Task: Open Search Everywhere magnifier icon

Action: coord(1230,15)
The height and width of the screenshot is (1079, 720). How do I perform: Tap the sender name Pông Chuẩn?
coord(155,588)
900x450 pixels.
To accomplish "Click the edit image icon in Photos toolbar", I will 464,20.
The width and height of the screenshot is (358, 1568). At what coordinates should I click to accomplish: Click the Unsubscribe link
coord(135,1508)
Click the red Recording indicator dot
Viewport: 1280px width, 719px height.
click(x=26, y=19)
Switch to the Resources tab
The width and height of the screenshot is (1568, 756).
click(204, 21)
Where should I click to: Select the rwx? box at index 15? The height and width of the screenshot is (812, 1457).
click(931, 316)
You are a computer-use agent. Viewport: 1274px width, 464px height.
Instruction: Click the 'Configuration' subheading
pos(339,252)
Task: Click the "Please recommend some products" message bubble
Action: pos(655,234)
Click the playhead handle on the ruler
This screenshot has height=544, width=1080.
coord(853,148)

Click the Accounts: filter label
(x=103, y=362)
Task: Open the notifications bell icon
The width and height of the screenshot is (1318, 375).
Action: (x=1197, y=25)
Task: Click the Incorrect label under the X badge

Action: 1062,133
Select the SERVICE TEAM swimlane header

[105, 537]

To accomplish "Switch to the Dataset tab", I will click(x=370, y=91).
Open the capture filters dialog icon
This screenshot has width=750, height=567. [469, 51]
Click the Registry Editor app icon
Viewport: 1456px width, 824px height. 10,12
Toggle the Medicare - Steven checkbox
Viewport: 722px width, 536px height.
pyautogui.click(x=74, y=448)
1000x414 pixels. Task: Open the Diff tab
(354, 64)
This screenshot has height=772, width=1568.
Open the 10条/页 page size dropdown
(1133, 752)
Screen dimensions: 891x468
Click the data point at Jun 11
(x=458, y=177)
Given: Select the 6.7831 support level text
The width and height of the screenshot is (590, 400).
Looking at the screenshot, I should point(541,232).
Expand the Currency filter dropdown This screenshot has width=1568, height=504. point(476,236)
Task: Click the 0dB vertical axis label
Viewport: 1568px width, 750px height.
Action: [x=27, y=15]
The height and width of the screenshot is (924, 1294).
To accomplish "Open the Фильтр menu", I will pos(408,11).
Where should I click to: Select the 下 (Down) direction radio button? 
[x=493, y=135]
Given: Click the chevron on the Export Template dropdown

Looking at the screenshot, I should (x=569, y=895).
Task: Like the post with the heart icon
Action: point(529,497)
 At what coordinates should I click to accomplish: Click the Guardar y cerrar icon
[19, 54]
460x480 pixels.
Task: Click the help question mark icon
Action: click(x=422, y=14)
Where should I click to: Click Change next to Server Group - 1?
++++++++
Write the listing out again in its entirety, exactly.

Task: Open Search Everywhere magnifier icon

Action: coord(1230,15)
The height and width of the screenshot is (1079, 720). How do I perform: Tap the sender name Pông Chuẩn?
coord(155,588)
900x450 pixels.
To accomplish "Click the edit image icon in Photos toolbar", I will 464,20.
The width and height of the screenshot is (358, 1568). At what coordinates should I click to accomplish: Click the Unsubscribe link
coord(135,1508)
Click the red Recording indicator dot
Viewport: 1280px width, 719px height.
click(x=26, y=19)
Switch to the Resources tab
The width and height of the screenshot is (1568, 756).
click(204, 21)
Where should I click to: Select the rwx? box at index 15? The height and width of the screenshot is (812, 1457).
click(931, 316)
You are a computer-use agent. Viewport: 1274px width, 464px height.
Instruction: Click the 'Configuration' subheading
pos(339,252)
Task: Click the "Please recommend some products" message bubble
Action: pos(655,234)
Click the playhead handle on the ruler
This screenshot has height=544, width=1080.
coord(853,148)

Click the Accounts: filter label
(x=103, y=362)
Task: Open the notifications bell icon
The width and height of the screenshot is (1318, 375).
Action: (x=1197, y=25)
Task: Click the Incorrect label under the X badge

Action: 1062,133
Select the SERVICE TEAM swimlane header

[105, 537]

To accomplish "Switch to the Dataset tab", I will click(x=370, y=91).
Open the capture filters dialog icon
This screenshot has width=750, height=567. [469, 51]
Click the Registry Editor app icon
Viewport: 1456px width, 824px height. 10,12
Toggle the Medicare - Steven checkbox
Viewport: 722px width, 536px height.
pyautogui.click(x=74, y=448)
1000x414 pixels. Task: Open the Diff tab
(354, 64)
This screenshot has height=772, width=1568.
Open the 10条/页 page size dropdown
(1133, 752)
Screen dimensions: 891x468
Click the data point at Jun 11
(x=458, y=177)
Given: Select the 6.7831 support level text
The width and height of the screenshot is (590, 400).
Looking at the screenshot, I should point(541,232).
Expand the Currency filter dropdown This screenshot has width=1568, height=504. point(476,236)
Task: Click the 0dB vertical axis label
Viewport: 1568px width, 750px height.
Action: [x=27, y=15]
The height and width of the screenshot is (924, 1294).
To accomplish "Open the Фильтр menu", I will pos(408,11).
Where should I click to: Select the 下 (Down) direction radio button? 
[x=493, y=135]
Given: Click the chevron on the Export Template dropdown

Looking at the screenshot, I should (x=569, y=895).
Task: Like the post with the heart icon
Action: point(529,497)
 At what coordinates should I click to accomplish: Click the Guardar y cerrar icon
[19, 54]
460x480 pixels.
Task: Click the help question mark icon
Action: click(x=422, y=14)
Where should I click to: Click Change next to Server Group - 1?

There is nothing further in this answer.